Articles / What Happens During Endometriosis Surgery?

What Happens During Endometriosis Surgery?

06.03.2025 3 Minutes
What Happens During Endometriosis Surgery?

Endometriosis (or “endo” for short) happens when tissue similar to the lining of the uterus decides to go rogue and grow outside where it’s definitely not welcome—like on the ovaries, fallopian tubes, or even other organs. 


What Are The Symptoms Of Endo?   

  • Crippling period pain
  • Pain during sex
  • Heavy or irregular bleeding
  • Digestive drama (bloating, constipation, or diarrhea—hello, endo belly)  
  • Fatigue that hits like a truck  
  • Fertility struggles


The Diagnosis Struggle is Real  

On average, it takes 7 to 10 years to get diagnosed. That’s a whole decade of dealing with pain and uncertainty while being told to ‘just take some Panadol.’ If this has been your story, we are so sorry - it’s not cool. 


So what happens when you go in for Endo surgery? 

The most common surgical approach is laparoscopy (minimally invasive keyhole surgery), though in severe cases, a laparotomy (open surgery)  may be necessary.


Before Surgery: Preparation

1. Pre-op Meeting 

   - You’ll meet with your gynaecologist/surgeon to discuss symptoms, medical history, and treatment goals.

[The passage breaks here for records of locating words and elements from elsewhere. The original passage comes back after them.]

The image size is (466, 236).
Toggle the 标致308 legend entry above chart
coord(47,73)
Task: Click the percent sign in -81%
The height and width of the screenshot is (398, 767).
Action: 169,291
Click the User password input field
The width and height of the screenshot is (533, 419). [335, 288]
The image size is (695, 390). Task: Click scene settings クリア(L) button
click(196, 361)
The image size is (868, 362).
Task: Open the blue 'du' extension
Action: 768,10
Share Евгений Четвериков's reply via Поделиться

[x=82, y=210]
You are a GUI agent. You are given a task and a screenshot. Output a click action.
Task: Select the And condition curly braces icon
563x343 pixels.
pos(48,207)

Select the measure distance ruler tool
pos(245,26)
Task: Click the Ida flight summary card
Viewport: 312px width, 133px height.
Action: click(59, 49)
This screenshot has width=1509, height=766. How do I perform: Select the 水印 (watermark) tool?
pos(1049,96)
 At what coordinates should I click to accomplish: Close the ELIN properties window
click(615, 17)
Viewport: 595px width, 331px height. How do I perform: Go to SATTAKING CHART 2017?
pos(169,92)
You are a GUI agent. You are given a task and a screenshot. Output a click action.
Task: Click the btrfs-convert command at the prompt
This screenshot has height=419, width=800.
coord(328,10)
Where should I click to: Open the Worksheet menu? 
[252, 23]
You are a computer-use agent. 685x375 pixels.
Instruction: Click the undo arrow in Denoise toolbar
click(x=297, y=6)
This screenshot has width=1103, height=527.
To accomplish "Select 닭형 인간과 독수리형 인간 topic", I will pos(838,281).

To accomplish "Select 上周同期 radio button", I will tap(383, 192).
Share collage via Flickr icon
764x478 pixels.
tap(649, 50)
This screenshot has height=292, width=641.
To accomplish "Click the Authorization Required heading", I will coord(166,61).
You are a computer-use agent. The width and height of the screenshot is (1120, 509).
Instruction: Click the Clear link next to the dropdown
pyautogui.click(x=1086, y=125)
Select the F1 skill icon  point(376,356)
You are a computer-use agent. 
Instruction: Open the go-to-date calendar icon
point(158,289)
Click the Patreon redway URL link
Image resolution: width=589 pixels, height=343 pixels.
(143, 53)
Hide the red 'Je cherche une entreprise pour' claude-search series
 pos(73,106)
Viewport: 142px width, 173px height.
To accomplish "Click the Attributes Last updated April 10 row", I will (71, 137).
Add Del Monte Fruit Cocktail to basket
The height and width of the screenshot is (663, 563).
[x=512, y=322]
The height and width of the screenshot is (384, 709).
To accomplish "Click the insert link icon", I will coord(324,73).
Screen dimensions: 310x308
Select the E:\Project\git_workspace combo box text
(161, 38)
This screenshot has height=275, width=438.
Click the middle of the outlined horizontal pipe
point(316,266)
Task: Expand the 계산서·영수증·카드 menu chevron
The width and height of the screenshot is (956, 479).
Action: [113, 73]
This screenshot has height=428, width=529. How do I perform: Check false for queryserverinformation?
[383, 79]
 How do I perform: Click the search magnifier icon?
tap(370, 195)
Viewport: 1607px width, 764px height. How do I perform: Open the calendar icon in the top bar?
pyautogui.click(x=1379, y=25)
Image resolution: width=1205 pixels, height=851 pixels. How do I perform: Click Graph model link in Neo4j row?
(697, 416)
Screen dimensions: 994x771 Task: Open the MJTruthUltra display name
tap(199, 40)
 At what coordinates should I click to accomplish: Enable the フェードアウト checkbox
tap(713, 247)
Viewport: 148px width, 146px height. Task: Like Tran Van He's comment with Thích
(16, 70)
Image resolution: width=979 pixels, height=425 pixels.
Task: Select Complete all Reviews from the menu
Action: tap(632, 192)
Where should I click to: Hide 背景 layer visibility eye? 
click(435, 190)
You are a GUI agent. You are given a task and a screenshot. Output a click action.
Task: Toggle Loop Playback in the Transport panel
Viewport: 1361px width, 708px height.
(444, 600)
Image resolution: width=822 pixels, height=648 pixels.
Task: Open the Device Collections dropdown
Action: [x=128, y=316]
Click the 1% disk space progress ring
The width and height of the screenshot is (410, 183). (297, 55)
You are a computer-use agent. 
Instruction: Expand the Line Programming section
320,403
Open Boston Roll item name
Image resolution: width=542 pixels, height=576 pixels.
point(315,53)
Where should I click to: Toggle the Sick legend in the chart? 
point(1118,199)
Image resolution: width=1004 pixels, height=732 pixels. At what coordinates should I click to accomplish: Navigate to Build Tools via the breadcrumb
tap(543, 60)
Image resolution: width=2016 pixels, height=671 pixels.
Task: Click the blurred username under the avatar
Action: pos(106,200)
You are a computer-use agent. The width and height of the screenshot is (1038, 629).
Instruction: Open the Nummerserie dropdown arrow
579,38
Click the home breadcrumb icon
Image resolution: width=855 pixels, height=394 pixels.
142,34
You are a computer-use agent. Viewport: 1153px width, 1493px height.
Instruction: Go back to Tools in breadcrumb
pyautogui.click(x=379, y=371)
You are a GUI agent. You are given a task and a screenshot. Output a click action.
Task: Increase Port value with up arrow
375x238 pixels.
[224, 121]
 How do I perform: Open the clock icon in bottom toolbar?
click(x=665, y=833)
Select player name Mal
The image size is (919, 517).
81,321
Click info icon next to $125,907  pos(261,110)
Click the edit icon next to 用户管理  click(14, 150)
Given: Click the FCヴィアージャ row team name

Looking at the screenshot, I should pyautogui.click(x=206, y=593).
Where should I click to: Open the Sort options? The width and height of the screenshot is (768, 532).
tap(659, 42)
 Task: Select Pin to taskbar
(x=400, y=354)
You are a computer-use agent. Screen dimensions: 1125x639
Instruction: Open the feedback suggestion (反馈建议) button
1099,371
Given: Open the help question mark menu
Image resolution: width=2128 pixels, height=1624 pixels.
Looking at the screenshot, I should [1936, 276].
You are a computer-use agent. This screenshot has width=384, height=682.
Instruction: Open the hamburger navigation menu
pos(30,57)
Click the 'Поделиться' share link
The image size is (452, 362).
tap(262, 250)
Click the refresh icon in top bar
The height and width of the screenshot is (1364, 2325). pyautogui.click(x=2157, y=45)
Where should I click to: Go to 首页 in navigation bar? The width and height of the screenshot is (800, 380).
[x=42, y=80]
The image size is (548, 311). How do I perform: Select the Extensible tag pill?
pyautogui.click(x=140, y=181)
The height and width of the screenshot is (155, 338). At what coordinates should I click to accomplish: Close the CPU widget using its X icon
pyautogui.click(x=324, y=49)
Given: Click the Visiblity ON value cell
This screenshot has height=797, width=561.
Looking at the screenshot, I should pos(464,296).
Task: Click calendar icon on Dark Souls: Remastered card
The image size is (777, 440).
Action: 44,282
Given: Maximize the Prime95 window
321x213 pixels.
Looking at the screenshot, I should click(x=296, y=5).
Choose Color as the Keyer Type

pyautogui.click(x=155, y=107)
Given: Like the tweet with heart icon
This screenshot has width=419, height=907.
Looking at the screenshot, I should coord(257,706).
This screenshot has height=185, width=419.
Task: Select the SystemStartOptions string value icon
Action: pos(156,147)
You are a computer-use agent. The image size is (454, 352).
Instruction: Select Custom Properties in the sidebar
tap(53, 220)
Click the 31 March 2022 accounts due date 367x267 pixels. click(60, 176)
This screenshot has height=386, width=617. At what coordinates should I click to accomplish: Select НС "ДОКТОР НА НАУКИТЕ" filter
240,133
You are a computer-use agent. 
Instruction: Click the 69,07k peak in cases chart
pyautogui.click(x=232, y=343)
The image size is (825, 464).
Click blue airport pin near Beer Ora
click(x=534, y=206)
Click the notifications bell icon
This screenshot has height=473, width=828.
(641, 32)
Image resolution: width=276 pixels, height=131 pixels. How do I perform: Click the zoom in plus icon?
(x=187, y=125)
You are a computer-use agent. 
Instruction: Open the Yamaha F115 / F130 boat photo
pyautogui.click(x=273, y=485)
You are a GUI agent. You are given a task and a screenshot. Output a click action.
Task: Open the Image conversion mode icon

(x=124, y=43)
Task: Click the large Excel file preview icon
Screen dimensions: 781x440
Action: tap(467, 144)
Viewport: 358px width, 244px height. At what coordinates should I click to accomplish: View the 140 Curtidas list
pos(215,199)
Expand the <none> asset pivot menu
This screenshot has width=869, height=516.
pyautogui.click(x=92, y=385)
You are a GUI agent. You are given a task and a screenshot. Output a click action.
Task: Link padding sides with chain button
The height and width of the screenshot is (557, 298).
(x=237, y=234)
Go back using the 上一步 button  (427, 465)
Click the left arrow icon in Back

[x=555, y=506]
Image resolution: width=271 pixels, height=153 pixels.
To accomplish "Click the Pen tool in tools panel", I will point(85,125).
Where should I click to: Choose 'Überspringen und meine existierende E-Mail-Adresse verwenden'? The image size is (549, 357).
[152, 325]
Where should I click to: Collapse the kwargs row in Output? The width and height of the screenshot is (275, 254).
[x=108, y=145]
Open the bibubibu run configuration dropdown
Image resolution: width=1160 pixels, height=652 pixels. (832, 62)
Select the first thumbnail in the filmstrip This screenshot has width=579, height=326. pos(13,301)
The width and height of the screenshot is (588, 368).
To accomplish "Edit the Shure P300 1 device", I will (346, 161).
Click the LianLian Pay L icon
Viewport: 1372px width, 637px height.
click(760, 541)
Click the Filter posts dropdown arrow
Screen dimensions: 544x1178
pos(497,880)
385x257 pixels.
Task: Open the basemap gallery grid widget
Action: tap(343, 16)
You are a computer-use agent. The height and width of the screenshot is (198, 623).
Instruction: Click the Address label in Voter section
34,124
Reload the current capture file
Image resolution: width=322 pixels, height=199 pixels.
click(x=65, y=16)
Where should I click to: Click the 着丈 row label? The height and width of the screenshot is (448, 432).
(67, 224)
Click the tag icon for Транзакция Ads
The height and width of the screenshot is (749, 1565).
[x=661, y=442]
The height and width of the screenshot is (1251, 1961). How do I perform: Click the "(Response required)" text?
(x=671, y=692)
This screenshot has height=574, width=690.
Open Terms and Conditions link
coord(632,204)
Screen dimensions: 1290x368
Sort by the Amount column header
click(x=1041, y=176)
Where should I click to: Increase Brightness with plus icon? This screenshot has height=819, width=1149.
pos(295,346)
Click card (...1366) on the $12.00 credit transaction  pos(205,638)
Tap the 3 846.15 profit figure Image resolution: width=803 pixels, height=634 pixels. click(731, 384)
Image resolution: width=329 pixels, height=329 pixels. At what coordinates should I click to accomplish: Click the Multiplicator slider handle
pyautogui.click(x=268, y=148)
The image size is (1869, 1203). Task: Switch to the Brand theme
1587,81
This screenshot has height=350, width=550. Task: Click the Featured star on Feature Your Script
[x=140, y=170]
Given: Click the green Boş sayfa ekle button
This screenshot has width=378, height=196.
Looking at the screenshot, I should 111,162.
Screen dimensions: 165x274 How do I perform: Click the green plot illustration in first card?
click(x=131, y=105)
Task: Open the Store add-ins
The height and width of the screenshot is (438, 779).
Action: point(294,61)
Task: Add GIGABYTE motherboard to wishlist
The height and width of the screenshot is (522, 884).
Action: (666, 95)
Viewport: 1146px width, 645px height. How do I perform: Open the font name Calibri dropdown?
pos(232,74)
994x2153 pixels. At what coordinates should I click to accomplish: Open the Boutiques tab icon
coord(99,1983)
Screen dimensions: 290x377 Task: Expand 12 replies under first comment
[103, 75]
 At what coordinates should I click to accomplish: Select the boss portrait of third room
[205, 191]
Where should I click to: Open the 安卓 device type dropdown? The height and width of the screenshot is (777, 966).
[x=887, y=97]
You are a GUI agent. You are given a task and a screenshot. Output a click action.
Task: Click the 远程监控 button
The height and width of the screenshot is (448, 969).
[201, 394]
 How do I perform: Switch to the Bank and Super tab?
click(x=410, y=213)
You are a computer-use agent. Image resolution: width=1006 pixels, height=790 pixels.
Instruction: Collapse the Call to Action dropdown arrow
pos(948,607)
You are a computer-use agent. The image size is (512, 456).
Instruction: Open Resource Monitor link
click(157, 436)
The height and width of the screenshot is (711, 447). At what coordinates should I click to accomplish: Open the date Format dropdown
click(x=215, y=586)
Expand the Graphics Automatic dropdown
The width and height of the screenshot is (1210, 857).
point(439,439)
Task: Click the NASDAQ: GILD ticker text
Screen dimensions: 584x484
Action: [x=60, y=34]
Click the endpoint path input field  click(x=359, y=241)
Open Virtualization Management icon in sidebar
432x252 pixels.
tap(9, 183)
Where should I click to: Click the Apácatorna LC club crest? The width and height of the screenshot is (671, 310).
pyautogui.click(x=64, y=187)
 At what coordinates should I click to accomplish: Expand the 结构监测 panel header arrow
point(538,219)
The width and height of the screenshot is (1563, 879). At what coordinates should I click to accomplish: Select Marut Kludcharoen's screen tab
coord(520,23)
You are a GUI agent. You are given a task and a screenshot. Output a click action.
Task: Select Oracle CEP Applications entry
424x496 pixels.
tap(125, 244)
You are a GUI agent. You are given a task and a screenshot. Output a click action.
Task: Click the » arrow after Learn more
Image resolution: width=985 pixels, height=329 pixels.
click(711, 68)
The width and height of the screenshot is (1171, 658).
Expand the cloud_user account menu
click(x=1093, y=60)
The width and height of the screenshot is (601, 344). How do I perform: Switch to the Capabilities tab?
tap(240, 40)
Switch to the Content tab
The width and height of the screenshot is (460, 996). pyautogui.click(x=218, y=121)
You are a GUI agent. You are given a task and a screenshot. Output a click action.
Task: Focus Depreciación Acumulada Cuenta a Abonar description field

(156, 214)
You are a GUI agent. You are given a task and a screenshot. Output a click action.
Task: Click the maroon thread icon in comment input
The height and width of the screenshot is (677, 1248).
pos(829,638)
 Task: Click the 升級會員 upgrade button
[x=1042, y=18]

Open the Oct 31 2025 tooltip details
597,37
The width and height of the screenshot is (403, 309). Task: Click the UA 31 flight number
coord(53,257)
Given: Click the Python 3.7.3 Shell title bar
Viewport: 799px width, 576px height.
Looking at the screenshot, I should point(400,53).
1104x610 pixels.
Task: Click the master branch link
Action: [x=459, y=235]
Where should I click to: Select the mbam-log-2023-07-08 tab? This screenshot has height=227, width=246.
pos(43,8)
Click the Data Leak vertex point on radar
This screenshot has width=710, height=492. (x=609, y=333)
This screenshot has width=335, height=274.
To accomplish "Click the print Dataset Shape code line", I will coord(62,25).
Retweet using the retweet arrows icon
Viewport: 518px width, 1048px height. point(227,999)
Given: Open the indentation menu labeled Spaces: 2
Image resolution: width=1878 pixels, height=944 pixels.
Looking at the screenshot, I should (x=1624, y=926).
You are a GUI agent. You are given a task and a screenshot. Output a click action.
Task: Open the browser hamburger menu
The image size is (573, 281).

   -  Your surgeon will explain the risks and benefits, including the possibility of removing endometriotic lesions, cysts, adhesions, or even the uterus and ovaries if necessary.

   

2. Pre-op Tests  

   - Blood tests, ultrasound, MRI, or other imaging scans may be done to assess the severity and location of endometriosis.

   - You may be advised to stop certain medications or start a bowel prep if deep infiltrating endometriosis is suspected.


3. Fasting and Admission

   -  You’ll be asked to not eat or drink for 6 - 12 hours before surgery.

   -  When you arrive at the hospital you’ll be asked to do a pregnancy test and have your blood pressure taken before changing into a surgical gown.

   - An IV line will be inserted into your arm to administer fluids, antibiotics, and anesthesia.


During Surgery: The Procedure

1. Anesthesia & Incision

-  You will be given general anesthesia and will drift off to sleep. 

- Your surgeon will make a small incision (5–10mm) near your bellybutton .

-  Your abdomen is inflated with carbon dioxide gas (CO₂) to create space for the surgeon to see and operate.


2. Inserting the Laparoscope

- A laparoscope (a thin tube with a camera and light) is inserted through the navel incision to provide a clear view of your pelvic area.

- Additional small incisions (usually 2–3) may be made in your lower abdomen for surgical instruments.


3. Identifying Endometriosis & Removing Endo

- Your surgeon will examine your uterus, ovaries, fallopian tubes, bladder, intestines, and peritoneum for signs of endometriosis, scar tissue, and ovarian cysts. Your surgeon will remove any signs of endometrial-like tissue by excision (cutting it out) or by ablation (laser). If there are any cysts, they will be drained or cut out. 


Recovery

1. Immediately After Surgery

- You’ll be taken to the recovery room and monitored for vital signs.

- You may feel groggy, nauseous, or experience shoulder pain from trapped CO₂ gas.


2. Hospital Stay & Discharge

- Most laparoscopic surgeries are day procedures, meaning you will likely get to go home the same day.In more complex cases (e.g., deep endometriosis or hysterectomy), an overnight stay may be required.


3. At-Home Recovery

  • You will need to keep on top of pain with pain relievers such as paracetamol and ibuprofen and to look after your incision areas to ensure you don’t get an infection. You will want to rest for a week and avoid exercise for at least three weeks.